Saturday, January 12, 2013

The most dangerous job on earth

This blog is usually about women from the past who have done amazing things and deserve to be more widely recognised but an excellent feature article written by Matt Warren in the latest edition of UK magazine “The Lady”, reinforces the fact that women’s history is being written around the world every day and these extraordinary Afghani policewomen are adding to the current chapter.  Click here to read the article.  

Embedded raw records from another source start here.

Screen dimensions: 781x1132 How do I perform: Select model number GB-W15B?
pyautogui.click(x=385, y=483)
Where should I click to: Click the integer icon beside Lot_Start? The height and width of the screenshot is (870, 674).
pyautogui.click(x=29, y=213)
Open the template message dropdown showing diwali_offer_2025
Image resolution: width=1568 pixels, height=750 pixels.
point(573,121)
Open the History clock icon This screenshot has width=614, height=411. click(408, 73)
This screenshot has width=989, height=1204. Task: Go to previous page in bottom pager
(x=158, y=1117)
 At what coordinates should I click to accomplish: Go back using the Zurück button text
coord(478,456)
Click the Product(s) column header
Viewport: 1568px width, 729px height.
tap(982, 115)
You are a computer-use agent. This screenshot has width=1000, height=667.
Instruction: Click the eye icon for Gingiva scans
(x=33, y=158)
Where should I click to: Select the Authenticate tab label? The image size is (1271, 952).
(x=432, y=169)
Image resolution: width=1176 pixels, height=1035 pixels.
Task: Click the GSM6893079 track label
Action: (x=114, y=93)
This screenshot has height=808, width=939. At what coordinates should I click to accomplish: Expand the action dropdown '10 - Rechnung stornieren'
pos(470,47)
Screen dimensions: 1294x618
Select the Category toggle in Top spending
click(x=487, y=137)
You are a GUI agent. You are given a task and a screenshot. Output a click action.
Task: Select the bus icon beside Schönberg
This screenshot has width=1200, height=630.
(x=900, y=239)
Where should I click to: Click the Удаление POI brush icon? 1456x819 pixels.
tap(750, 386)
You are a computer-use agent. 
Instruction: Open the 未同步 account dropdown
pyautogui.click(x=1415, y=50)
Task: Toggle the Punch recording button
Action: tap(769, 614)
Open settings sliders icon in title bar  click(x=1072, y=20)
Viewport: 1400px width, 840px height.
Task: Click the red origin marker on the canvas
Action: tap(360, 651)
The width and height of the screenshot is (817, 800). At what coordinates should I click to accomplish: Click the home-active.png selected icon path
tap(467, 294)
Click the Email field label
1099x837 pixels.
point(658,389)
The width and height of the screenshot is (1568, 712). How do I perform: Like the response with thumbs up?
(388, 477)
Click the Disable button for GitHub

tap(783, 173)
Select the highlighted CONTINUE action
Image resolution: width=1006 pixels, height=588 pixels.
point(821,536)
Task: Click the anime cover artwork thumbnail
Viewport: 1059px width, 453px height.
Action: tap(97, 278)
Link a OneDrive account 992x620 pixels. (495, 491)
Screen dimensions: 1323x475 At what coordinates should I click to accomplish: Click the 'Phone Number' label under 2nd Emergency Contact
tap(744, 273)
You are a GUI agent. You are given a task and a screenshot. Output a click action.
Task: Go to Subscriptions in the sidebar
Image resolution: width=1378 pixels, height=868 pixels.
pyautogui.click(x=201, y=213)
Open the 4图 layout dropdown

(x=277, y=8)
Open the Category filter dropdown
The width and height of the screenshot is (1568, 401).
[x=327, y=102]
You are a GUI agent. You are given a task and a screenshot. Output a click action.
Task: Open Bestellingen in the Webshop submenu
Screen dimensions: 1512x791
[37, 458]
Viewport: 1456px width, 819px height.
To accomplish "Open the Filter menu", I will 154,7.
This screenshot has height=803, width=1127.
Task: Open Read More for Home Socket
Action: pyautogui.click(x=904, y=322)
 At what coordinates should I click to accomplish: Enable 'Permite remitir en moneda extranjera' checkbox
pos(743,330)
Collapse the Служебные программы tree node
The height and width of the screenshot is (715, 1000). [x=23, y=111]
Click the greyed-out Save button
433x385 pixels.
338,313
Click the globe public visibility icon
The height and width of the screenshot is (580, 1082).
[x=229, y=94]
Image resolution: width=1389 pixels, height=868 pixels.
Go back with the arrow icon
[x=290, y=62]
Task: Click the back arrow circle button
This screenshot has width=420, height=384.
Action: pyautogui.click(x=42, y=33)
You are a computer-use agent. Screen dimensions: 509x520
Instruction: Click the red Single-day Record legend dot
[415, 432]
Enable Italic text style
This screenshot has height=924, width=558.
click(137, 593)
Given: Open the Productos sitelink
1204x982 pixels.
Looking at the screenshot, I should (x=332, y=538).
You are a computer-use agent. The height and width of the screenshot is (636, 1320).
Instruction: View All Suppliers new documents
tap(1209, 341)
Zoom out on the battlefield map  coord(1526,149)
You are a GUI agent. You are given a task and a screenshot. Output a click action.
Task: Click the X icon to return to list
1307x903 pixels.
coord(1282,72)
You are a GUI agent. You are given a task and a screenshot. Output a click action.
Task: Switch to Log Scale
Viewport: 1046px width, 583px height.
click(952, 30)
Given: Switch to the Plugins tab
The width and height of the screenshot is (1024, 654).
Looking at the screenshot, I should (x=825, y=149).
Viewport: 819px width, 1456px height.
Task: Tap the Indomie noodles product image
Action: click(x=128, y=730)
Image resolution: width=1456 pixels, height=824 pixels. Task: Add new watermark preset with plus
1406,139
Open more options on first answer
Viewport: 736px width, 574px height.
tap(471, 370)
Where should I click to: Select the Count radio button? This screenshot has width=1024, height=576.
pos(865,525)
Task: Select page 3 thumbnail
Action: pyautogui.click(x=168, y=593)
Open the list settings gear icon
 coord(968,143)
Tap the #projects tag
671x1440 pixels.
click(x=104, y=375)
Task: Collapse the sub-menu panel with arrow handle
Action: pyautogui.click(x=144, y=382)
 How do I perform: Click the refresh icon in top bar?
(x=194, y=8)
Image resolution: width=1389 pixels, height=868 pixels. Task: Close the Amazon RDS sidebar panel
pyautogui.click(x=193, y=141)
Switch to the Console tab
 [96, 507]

But being women does not make them immune to living under the extreme pressures of their jobs, plus the coercion, corruption and conflicts of loyalty that have been reflected in the growing green on blue” assassinations by rogue officers, with one of the most recent being perpetrated by one of these policewomen. This UK Daily Telegraph article suggests that the woman was an Iranian who suffered a psychological breakdown and was not related to her membership of an opposition group.  In a country like Afghanistan no-one can ever be sure of the truth, but the dedication and bravery of the majority of these women should not be underestimated.

Photo: AFP

Friday, January 4, 2013

The Only Woman in the Room

Sometimes you come across a news story that is important to women’s history and you ask yourself, “Why didn’t I know this before?”
Such is the case with this report from the New York Times about Beate Gordon, the “unsung heroine of Japanese women’s rights” who has only just died.
It makes me wonder how many other women there are - some of them still living - who have been involved in ground-breaking advancement in the rights of women in all corners of the world and who have either been forgotten, deliberately ignored or sidelined.
I am sorry, Beate, that I knew nothing of your admirable life and achievements until now, although I am glad others are keeping your legacy going.
Beate wrote her biography in 1999. It seems to be out of print but hopefully it will now be reissued.